Statistics notes - on random variables, distributions, probability
Dependent versus independent
In experiments
- the independent variable is the thing you actively control and change,
- ...hoping to see a change in one or more dependent variables that also reveals some pattern.
In mathematics you get to define all the parts, so this more often works out as independent=input and dependent=output,
In statistics this isn't always so separated,
In science the dependent variable is the thing that you will have to painstakingly measure.
In exploratory methods you may initially not care which is which -- you just start by looking at covariance is there at all, and worry about the how/why of relations later, or hard assume it before you even got started.

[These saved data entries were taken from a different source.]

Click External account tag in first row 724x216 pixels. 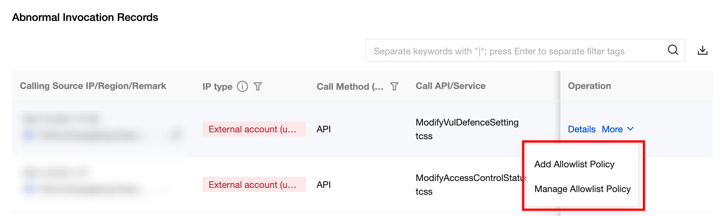coord(254,129)
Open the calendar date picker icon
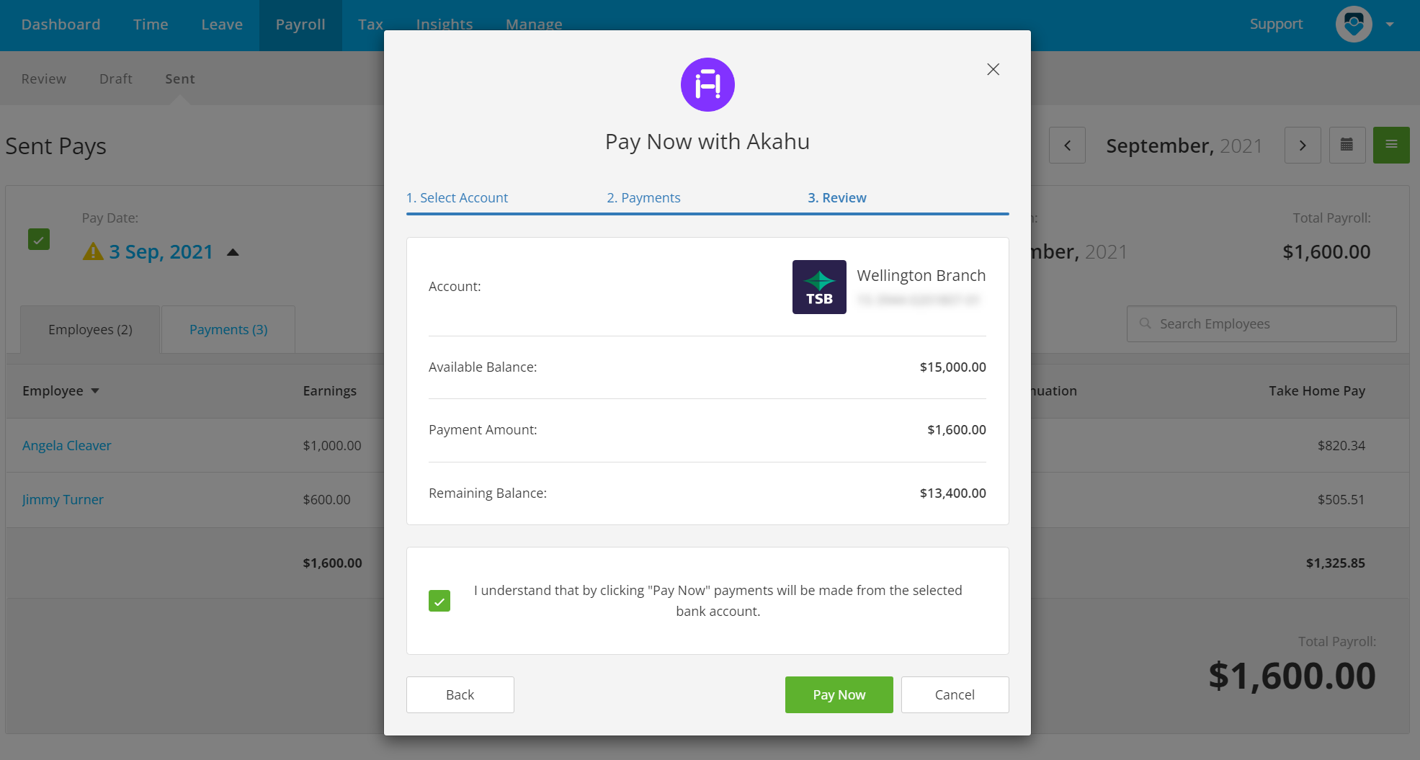 tap(1347, 146)
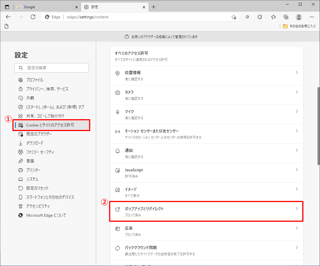Open the 通知 permission settings
This screenshot has width=320, height=266.
pos(206,153)
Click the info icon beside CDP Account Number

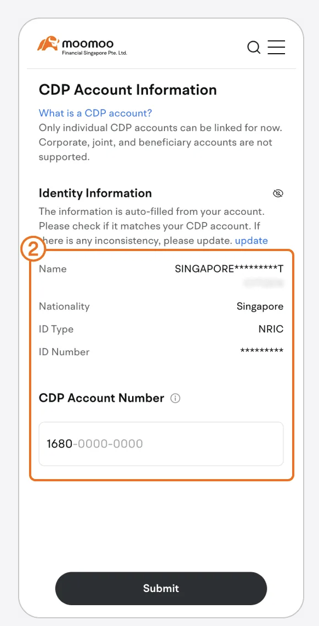pyautogui.click(x=175, y=398)
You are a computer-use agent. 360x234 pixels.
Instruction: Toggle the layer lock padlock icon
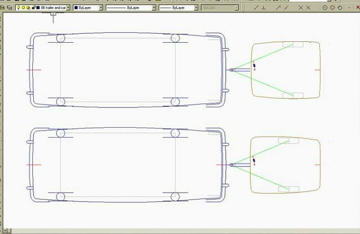[x=33, y=8]
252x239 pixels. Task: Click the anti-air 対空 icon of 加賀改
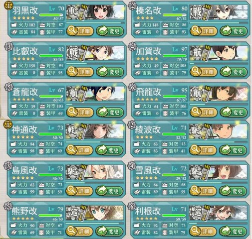pyautogui.click(x=166, y=66)
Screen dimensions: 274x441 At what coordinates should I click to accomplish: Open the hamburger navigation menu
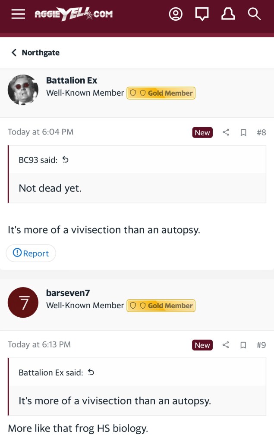[x=18, y=14]
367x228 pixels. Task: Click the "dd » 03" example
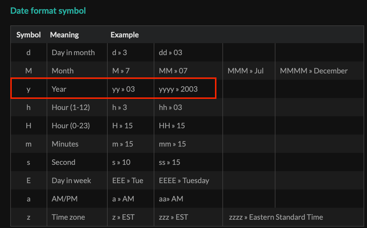(170, 53)
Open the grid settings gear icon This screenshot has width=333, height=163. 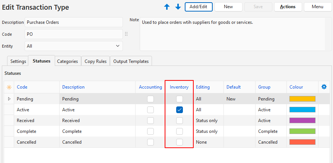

In part because of those variations, different fields have additional names that may be a little better for what they are doing, more intuitive,
- e.g. 'control variable' for the thing you control, 'explanatory variable' for the thing you hope explains the change;
- e.g. 'response variable' for the thing that varies in response, 'measured value' if you still had to measure it too.
There are in face many such synonyms, most of them associated with specific fields:
Independent variables in specific contexts may also be known as:
- explanatory variable (regression analysis)
- manipulated variable
- predictor variable
- control(led) variable (econometrics)
- regressor (regression analysis)
- exposure variable (reliability theory)
- feature (machine learning, pattern recognition)
- condition (in behaviour experiment design, when you present things based on a condition) (verify)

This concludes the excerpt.